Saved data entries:
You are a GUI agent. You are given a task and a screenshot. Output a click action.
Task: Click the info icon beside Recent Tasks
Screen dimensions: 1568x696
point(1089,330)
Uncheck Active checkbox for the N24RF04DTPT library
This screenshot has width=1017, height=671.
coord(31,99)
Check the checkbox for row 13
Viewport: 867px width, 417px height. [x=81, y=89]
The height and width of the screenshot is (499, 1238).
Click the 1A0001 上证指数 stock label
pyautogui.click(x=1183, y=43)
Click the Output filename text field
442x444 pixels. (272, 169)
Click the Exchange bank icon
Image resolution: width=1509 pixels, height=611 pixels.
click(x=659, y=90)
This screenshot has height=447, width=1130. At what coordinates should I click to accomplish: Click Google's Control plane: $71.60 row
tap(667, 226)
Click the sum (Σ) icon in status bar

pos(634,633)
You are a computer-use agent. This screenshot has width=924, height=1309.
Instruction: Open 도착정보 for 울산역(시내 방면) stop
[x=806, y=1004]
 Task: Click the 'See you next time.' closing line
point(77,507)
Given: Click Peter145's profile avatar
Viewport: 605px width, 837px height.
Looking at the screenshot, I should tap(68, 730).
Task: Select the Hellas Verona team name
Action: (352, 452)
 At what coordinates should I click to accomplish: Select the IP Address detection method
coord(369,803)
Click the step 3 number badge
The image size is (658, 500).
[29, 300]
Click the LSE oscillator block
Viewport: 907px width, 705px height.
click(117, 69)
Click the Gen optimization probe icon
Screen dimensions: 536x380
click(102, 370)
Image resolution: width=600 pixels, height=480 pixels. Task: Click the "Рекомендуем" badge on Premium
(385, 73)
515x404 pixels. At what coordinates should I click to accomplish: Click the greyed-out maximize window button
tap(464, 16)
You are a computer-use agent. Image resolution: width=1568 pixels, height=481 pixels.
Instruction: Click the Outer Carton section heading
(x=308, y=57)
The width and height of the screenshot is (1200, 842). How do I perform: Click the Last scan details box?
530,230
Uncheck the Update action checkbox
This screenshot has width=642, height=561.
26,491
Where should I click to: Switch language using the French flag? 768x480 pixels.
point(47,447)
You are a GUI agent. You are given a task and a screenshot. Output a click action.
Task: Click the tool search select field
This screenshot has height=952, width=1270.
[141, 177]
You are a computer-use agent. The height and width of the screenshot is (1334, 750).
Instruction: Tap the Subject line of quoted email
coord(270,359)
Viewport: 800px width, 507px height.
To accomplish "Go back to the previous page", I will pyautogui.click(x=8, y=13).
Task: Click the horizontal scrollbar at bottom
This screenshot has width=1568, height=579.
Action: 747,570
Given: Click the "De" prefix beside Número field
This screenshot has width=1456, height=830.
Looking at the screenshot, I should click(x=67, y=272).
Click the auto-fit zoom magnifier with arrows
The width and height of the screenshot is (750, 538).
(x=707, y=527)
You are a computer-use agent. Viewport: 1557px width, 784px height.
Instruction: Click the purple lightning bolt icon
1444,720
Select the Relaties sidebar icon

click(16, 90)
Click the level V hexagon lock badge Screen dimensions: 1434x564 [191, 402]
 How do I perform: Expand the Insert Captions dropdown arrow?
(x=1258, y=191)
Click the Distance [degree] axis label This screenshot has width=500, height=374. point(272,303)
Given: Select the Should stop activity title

Task objective: Copy out each line of the data that has the word "agent" in it.

Your solution:
You are a GUI agent. You are given a task and a screenshot. Output a click action.
You are a computer-use agent. This screenshot has width=924, height=1309.
You are a computer-use agent. Image resolution: width=1568 pixels, height=481 pixels.
You are a GUI agent. You are given a task and a screenshot. Output a click action.
You are a computer-use agent. The height and width of the screenshot is (1334, 750).
You are a computer-use agent. Viewport: 1557px width, 784px height.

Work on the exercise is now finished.